> _What the task asks_:
Only the lines from the one containing "Select the voiceover microphone tool" to the end of the data below belong in the answer, each repeated exactly; no pictures.

> _Provided information_:
::::::::::
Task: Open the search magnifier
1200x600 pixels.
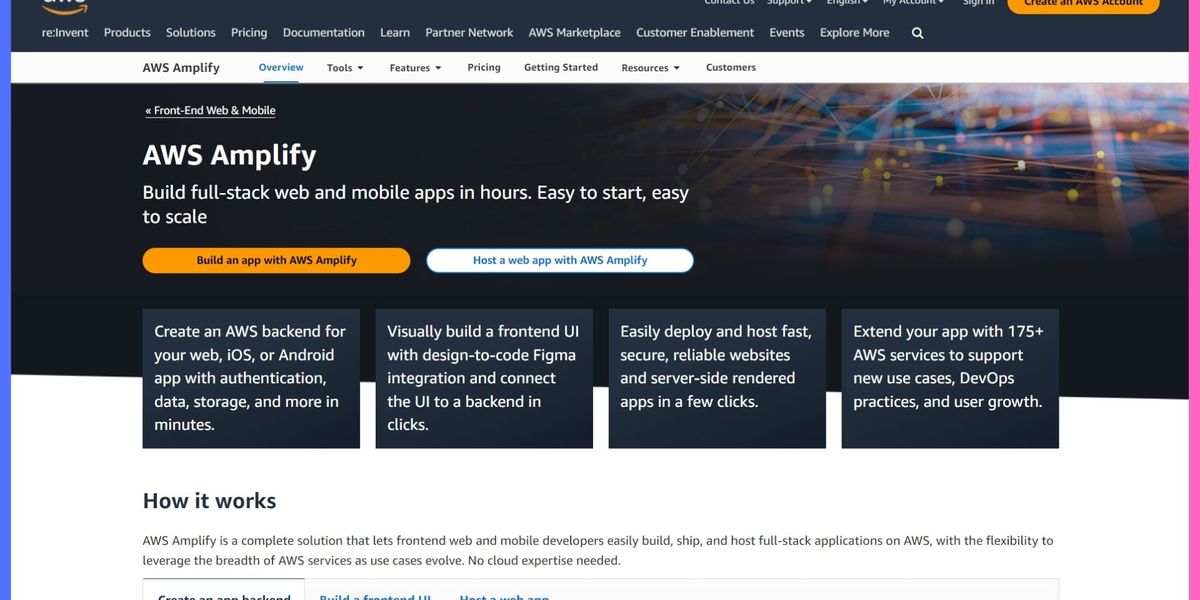Action: pos(916,32)
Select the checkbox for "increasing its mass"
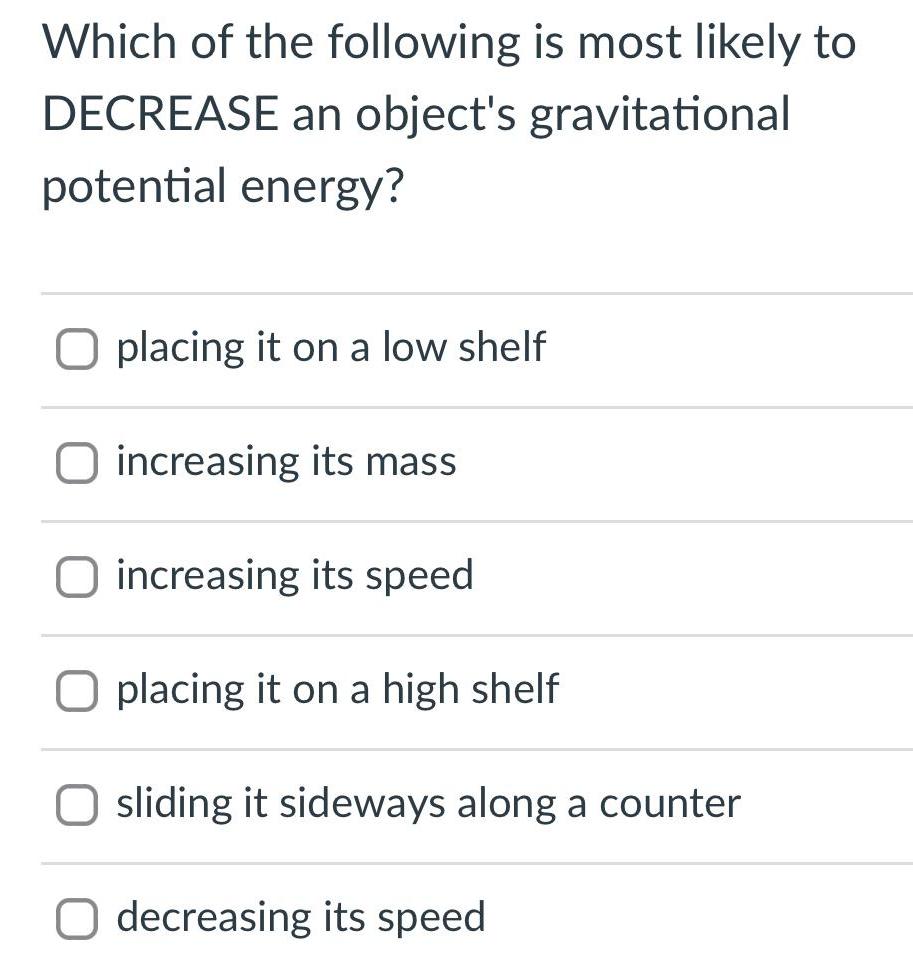Screen dimensions: 913x977 coord(76,463)
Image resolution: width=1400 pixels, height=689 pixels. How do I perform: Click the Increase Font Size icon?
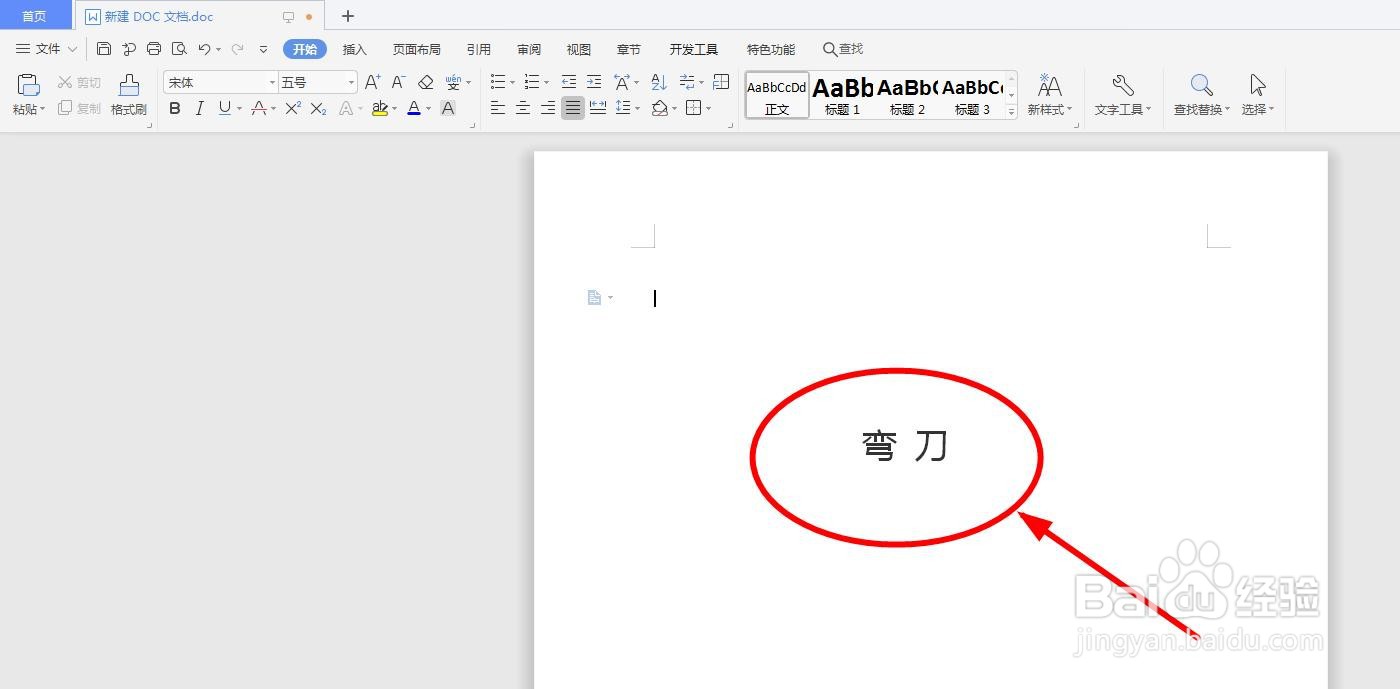point(371,82)
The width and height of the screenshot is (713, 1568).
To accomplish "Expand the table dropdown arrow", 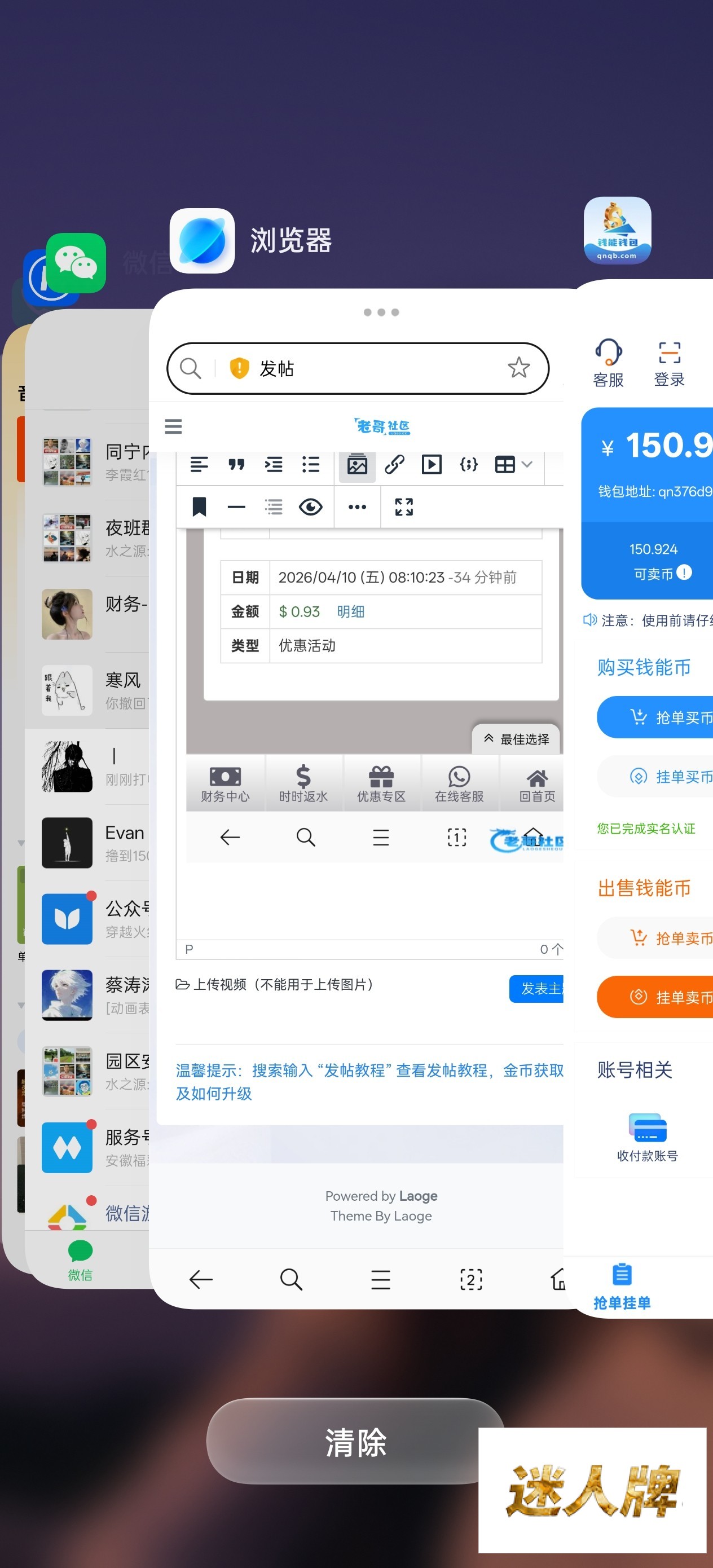I will pyautogui.click(x=527, y=465).
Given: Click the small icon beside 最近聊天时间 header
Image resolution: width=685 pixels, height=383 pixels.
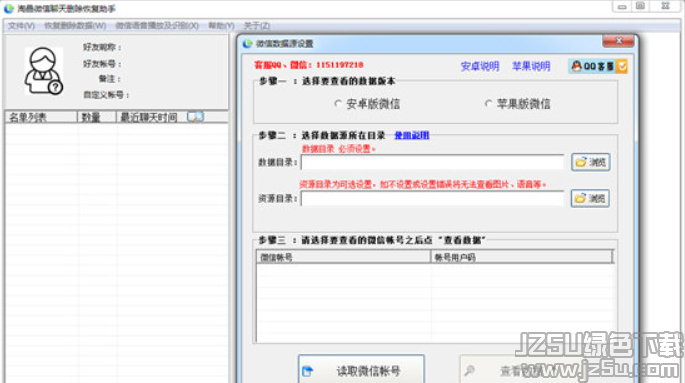Looking at the screenshot, I should click(x=195, y=117).
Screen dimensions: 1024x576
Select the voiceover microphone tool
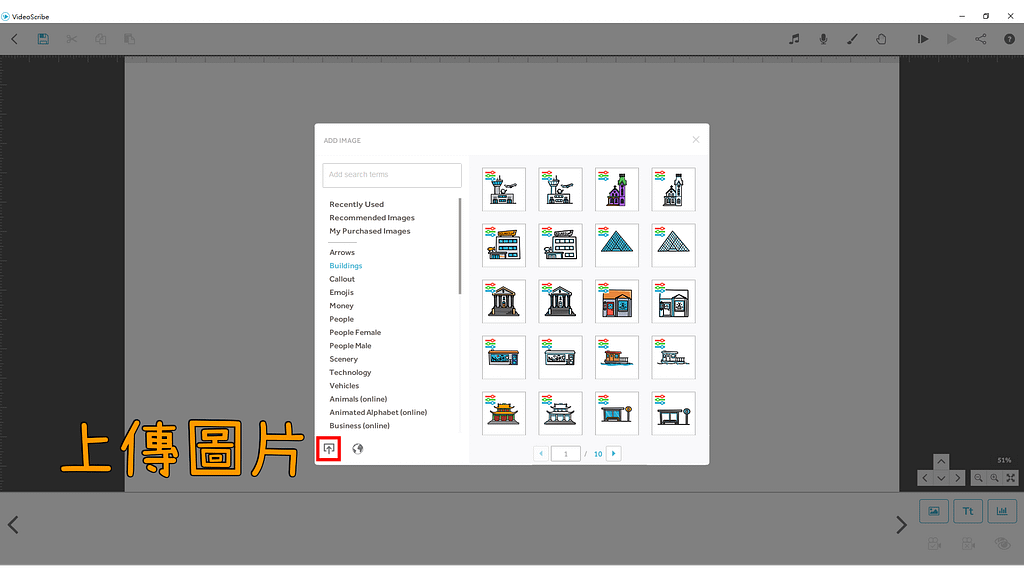[x=822, y=39]
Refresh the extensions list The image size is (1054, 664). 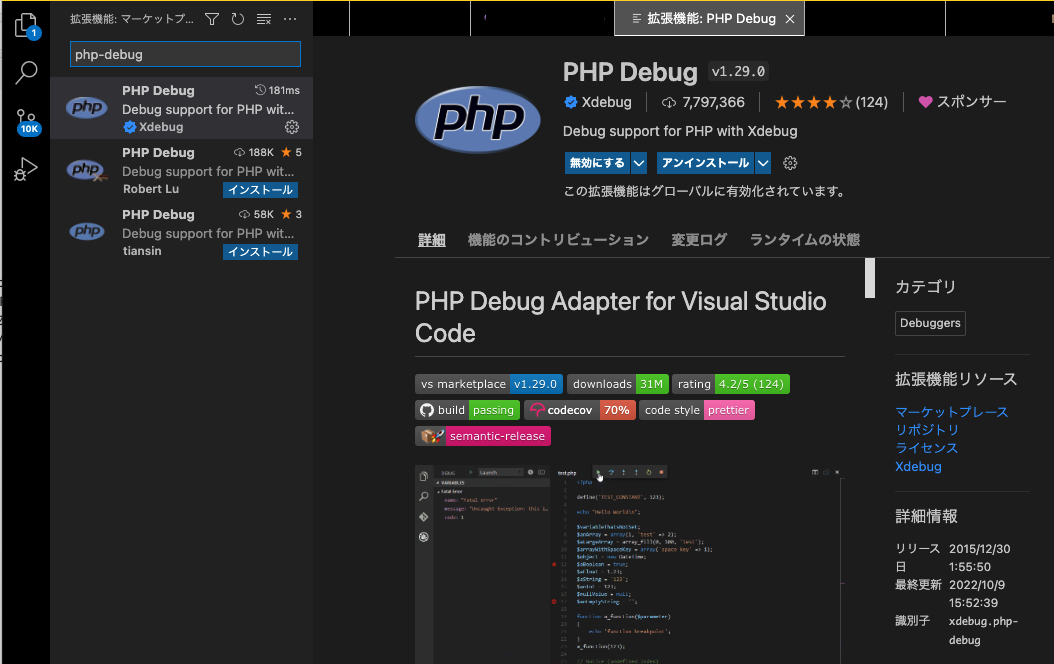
::::::::::
> _Task solution_:
Select the voiceover microphone tool
[x=822, y=39]
Refresh the extensions list The image size is (1054, 664). 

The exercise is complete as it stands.